In August 2004, the secretary-general allowed a small U.N. contingent to return to Baghdad and imposed a ceiling of 35 international staffers. The ceiling has steadily increased since then, but the total number has remained relatively low because of the security situation.
Also Thursday, The U.S. military said it had captured the leaders of a Shiite insurgent network responsible for kidnapping and killing five American troops — one of the boldest and most sophisticated attacks on U.S. soldiers in the war in Iraq. The network was "directly connected" to the January kidnapping and murder of the Americans in the holy city of Karbala, 50 miles south of Baghdad, the military said.
The brazen assault, was conducted by nine to 12 gunmen posing as an American security team, the military confirmed. The attackers traveled in black GMC Suburban vehicles - the type used by U.S. government convoys - had American weapons, wore new U.S. military combat fatigues, and spoke English, according to two senior U.S. military officials as well as Iraqi officials.
Additionally, CBS News reports a U.S. military spokesman said the group might be tied to the trafficking of Explosively Formed Penetrators (EFPS), which can pierce most of the battlefield armor used in the war and are blamed for more than 170 American deaths since they first appeared in 2004.
"We do suspect and are looking at this network also being involved in smuggling Explosively Formed Penetrators into Baghdad," Lt. Col. Christopher Garver told CBS News correspondent Cami McCormick.
Garver added that in February there was a 47 percent decrease in the use of the powerful roadside bombs, correcting statistics initially reported by CBS News. Garver said "the trend remains the same", but the numbers aren't "as significant."
Meanwhile, Saad Yousif al-Muttalibi of the Ministry of National Dialogue and Reconciliation said talks with Sunni insurgent groups were initiated at the request of the insurgents and have been taking place inside and outside Iraq over the past three months.
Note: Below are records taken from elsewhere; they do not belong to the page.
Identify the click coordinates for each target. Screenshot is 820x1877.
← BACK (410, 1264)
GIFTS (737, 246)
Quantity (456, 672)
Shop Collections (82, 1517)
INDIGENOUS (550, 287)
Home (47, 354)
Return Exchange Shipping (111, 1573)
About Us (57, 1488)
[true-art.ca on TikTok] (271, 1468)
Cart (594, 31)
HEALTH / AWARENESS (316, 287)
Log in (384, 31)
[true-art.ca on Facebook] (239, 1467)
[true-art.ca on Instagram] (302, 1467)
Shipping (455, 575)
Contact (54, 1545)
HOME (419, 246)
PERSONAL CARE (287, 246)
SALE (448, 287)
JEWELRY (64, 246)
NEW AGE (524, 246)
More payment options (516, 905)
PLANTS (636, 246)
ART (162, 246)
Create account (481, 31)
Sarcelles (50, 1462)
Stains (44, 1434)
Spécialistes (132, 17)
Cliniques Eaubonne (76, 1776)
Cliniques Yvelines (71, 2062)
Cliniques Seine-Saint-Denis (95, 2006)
He refused to identify the groups, but said they did not include al Qaeda in Iraq or Saddam Hussein loyalists. Members of the former president's outlawed Baath party took part, he added.
Speaking to The Associated Press in a telephone interview Thursday, al-Muttalibi said the negotiations were deadlocked over the insurgent groups' insistence that they would lay down their arms only when a timetable for the withdrawal of U.S.-led coalition troops in Iraq is announced.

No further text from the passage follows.